Не о том думал. Как мальчишка, рисовал в голове картинки будущей счастливой жизни рядом с запавшей в душу женщиной, в доме, где звучит детский смех, где я когда-нибудь стану нужным… А, наверное, думать нужно было о другом, о чем-то более приземленном. И уж тем более нельзя было забывать о том моем приступе… Ведь собирался же обратиться к специалисту. Но жизнь моя так стремительно менялась. И плохое отодвигалось, пряталось за границами хорошего, и казалось, что теперь-то все наладится, теперь-то ничего плохого случиться не может…
Когда за Пашей закрылась дверь, я оделась, а потом быстро, словно за мной кто-то гнался, навела порядок в комнате Кирилла, стараясь не думать о предстоящем разговоре с Верой Васильевной. А в том, что разговор этот непременно состоится, я даже не сомневалась. Осудит? Да, даже если она, оставшись верной своим прежним высказываниям, одобрит и скажет так же, как говорила не раз, что мне нужен мужчина, что я еще молодая и так далее, все равно получилось очень некрасиво — она ведь буквально поймала нас на горяченьком! Мы с Андреем себе никогда не позволяли подобного! Да и вообще, я не могла вспомнить, чтобы с мужем мы когда-нибудь занимались любовью среди бела дня, в то время, когда в любой момент могут вернуться с улицы дети! А чтобы мой муж позволил себе закинуть меня на стол и втиснуться между бесстыже раскинутых ног! Я даже представить этого не могла! Он был хорошим любовником, всегда заботившимся о моем удовольствии, никогда не обижавшем меня ни в постели, ни… вообще, но, оказывается так бывает… Бывает — и звезды перед глазами, и фейерверки на потолке, и желание повторить еще раз… не раз!

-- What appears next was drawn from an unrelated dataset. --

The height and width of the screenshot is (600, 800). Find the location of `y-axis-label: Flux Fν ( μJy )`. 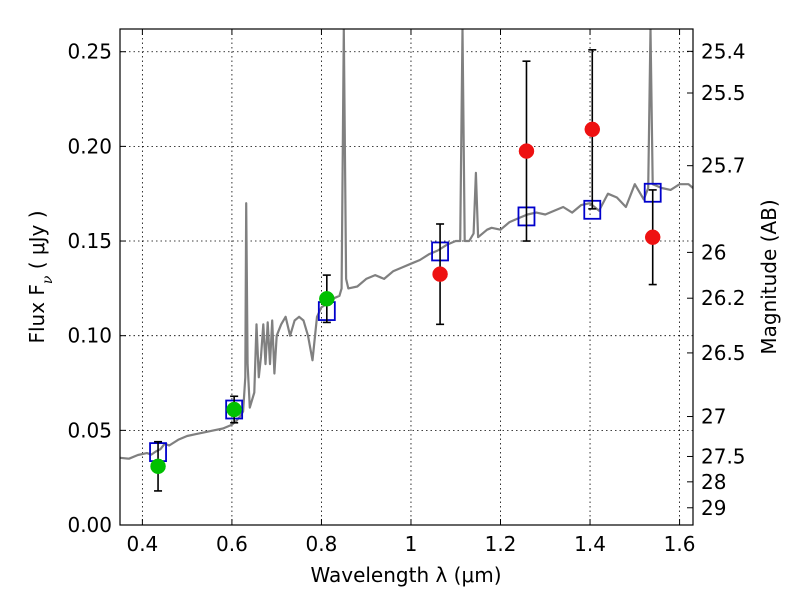

y-axis-label: Flux Fν ( μJy ) is located at coordinates (40, 276).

С каким-то напряжением во всем теле, так, словно иду на расстрел, но иду по собственной воле, я решительно зашагала в зал, подошла к портрету мужа и осторожно сняла его со стены. Нет-нет, я ни в коем случае не собиралась выбрасывать его! Решила поставить пока в детской на шкафу — ведь Паше, наверное, неприятно будет находиться в этой комнате вместе с Андреем. Да и спать с другим мужчиной, зная, что вот тут, только руку к стене протяни, висит портрет Андрея, я не могла! Несла его перед собой, всматриваясь в родные глаза, как бы ища в них осуждение, обиду, непонимание. И не находя…
И куда только исчезли мои угрызения совести по поводу измены Андрею? Не было их сейчас. Наоборот, в мыслях была какая-то легкость, ожидание чего-то приятного и необычного.
А потом, в одно мгновение, будто почувствовав что-то, я вышла в прихожую, открыла дверь в подъезд и сразу услышала, как резко хлопнула входная дверь, впуская не вошедшего, а вбежавшего человека, и одновременно со звуком торопливых шагов по ступенькам, на секунду только, в дом ворвался громкий детский крик, тут же заглушенный притянутой доводчиком тяжелой дверью. Я не поняла сразу, кто именно это был. Да и на детской площадке вечерами всегда было очень много малышей. И вовсе не обязательно кричать должны были мои дети… Но сердце испуганно пропустило удар и, забыв об обуви, я понеслась навстречу тому, кто быстро несся наверх по ступенькам.